Friday, April 14, 2006

If You Think English is Difficult Try Mandarin – Part 2

… continued from part 1 …

A couple of students confuse a pronunciation with the name of a Kung Fu TV series actor. The teacher doesn’t get it. They talk about Jackie Chan as the mood of the class lightens. We try a few numbers that are simple to write in Chinese. One, two, three, four, ten, one thousand. Not bad at all, but I’ll definitely need those flash cards and a pronunciation tape. Then comes five, six, seven, eight, nine. We continue with eleven, twelve and twenty. Twenty one and creating multiples of numbers follow. Actually, it’s not difficult at all. Some of the higher numbers are childishly simple to create in both speaking and writing. The class continues creating more numbers by combining characters in Chinese. I glance at my watch. My fist Mandarin class will end in twenty five more minutes. The final number is one thousand three hundred million – the population of China.

The class is interesting, with its musical language, and fun at times, but impractical. Where will we practice? Who is there to talk to? Is anyone, besides me, even thinking of going to China? Where in China is Mandarin spoken? What are the other principal forms of Chinese? These are only some of the questions that pop into my head during the class.

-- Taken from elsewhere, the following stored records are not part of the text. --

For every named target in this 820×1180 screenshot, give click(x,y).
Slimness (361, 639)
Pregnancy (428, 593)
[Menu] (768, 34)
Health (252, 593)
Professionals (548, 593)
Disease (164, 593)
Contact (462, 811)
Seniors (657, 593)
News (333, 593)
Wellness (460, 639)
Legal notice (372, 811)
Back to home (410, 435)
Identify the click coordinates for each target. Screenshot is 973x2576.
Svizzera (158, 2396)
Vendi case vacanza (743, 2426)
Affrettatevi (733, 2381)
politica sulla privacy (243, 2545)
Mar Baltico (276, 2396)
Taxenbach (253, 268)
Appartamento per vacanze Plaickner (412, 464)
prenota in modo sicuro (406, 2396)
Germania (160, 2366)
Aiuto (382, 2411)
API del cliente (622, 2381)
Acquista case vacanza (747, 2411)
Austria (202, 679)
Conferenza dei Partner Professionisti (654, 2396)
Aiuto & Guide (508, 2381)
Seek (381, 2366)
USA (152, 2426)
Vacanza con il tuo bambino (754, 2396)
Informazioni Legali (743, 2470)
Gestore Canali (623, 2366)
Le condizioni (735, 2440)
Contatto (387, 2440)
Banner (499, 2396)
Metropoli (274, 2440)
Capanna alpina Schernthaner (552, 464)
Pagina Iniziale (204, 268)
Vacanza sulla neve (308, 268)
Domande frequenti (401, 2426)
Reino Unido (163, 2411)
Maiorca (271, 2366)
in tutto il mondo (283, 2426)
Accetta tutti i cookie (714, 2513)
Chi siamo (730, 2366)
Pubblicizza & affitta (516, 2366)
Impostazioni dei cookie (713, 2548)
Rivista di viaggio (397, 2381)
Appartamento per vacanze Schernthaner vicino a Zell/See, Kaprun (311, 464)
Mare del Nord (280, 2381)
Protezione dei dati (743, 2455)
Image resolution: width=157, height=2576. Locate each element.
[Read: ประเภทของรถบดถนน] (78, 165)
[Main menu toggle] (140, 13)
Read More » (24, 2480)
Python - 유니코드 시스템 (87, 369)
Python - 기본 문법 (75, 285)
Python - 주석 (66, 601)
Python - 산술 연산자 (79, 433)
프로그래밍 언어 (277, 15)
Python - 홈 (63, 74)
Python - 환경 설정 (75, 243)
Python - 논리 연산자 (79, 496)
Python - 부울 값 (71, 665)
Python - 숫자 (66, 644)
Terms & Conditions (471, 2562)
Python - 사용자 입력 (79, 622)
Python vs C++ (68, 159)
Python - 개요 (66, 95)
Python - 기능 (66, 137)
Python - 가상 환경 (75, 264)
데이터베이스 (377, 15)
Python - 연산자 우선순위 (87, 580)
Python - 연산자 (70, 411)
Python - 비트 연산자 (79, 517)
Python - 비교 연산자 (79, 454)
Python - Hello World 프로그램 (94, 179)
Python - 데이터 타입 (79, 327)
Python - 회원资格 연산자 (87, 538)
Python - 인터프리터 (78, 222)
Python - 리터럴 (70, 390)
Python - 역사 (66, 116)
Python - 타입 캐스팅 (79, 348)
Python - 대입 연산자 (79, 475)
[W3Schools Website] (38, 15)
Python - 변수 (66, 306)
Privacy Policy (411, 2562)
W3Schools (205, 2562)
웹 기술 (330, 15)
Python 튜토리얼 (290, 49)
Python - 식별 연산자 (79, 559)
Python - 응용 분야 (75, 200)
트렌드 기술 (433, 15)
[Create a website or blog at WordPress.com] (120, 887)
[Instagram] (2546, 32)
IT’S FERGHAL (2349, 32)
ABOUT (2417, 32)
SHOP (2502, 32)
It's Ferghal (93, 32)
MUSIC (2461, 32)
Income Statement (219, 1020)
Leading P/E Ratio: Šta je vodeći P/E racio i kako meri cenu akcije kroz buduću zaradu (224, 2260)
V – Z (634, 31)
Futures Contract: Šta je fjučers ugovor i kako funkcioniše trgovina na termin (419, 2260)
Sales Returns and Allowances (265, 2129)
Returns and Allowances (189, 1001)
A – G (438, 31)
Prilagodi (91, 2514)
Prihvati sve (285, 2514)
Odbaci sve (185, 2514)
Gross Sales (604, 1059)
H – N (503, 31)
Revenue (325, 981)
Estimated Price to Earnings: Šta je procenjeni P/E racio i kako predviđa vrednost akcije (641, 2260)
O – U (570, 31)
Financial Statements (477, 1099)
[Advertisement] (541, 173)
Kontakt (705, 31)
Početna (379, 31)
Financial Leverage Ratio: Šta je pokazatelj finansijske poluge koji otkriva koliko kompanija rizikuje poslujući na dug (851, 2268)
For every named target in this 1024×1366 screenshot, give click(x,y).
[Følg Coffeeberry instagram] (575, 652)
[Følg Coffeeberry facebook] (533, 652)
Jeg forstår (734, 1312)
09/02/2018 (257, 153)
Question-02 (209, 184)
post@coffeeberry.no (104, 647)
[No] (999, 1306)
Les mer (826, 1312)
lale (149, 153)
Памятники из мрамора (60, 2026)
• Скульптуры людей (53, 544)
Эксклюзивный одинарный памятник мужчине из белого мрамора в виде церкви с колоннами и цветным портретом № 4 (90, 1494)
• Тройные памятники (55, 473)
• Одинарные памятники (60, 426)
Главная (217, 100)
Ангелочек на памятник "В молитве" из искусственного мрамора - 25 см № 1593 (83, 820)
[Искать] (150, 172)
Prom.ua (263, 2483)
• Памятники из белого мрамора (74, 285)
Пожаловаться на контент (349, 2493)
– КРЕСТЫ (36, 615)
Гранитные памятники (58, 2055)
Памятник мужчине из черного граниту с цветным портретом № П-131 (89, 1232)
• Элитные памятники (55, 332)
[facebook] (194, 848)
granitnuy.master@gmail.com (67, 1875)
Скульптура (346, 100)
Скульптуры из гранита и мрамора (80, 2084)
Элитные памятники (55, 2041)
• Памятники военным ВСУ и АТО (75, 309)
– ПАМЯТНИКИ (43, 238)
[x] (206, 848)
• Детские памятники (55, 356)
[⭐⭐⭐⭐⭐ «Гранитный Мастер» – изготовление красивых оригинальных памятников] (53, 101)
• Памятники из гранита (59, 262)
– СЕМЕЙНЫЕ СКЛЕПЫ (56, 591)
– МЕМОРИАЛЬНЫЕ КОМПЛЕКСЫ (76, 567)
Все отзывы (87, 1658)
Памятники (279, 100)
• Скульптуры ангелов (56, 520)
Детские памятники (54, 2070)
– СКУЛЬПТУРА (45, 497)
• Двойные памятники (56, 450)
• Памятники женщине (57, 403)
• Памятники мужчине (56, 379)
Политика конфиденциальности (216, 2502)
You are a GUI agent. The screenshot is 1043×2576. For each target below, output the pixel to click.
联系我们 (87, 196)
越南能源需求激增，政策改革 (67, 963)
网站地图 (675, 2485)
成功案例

If I intend to have any success with this Mandarin class I realize that some learning and study aids are going to be needed such as:

Recordings of pronunciations
Drilling practice flash cards
Reference sheets of class work
Background information on China’s culture, history, people and geography
Focused practice with functional language (that I could use during a trip to China)
Graphics applied to the materials as a memory aid
Extra tutorials to help me over the “rough spots” in learning the language
Photos and realia for an extra added touch
Study projects on the people, culture, geography, and history of China

An idea of what motivates the other students might be interesting and helpful too. So I’ll try to chat with a couple of them before and after class. Several factors make learning Chinese a considerably more formidable task than learning another Germanic or Romance languages. It should be an interesting experience over all though. I’ll keep you posted of interesting developments. Wish me luck.